On Mon, Dec 16, 2013 at 3:49 PM, Jason Gross <jasongro...@gmail.com> wrote:
> These compiled files get distributed/installed, so I think they belong in
> DATA.
>
> The solution I ended up using was manually including an "all-am" target
> below the definition, which overrides the one that automake generates.
>
> I think the other contributors to the project would complain only slightly
> less about depending on automake than they did about depending on autoreconf
> (I ended up setting up an extra branch of the source repo which the
> autogenerated files get automatically pushed to); the intended
> contributors/users of the source repo are mathematicians who may have little
> to no programming experience.
>
> -Jason
>
>
Your problem is like the question in the automake manual about how to
use wildcards in automake variables (e.g. DATA, SOURCES) that list
files (the answer being it is not possible). In both cases the list of
files is not in Makefile.am, but to be determined later (either by
wildcard expansion or editing the included file).

In the case of wildcard expansion, the manual notes that the expansion
would have to be done by the automake process, requiring automake to
be re-run each time make was (or each time new files were added).
(This was due to the lack of portable make wildcard facilities.) This
would not necessarily be the case for your problem, though.
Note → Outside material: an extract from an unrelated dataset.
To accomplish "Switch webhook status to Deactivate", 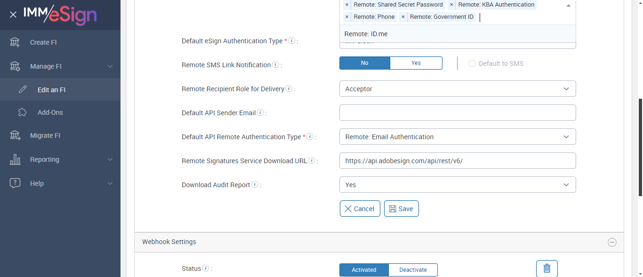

But in
general this approach does not seem to be supported: even if it could
be made to work for DATA (having an include in the generated makefile
setting variables that the makefile uses), it probably wouldn't work
for SOURCES.

All this is assuming that automake does not get re-run when make does.
Diego mentioned maintainer mode: if you include a file in Makefile.am,
the generated makefile should see that as a dependency of Makefile.in.
Hence whenever you run make, if the included file has changed,
Makefile.in and Makefile should be rebuilt automatically - no need for
the user to run automake (like they were running autoconf). There is
still a dependency on automake, but only that it has to be installed -
the user shouldn't have to run it themselves.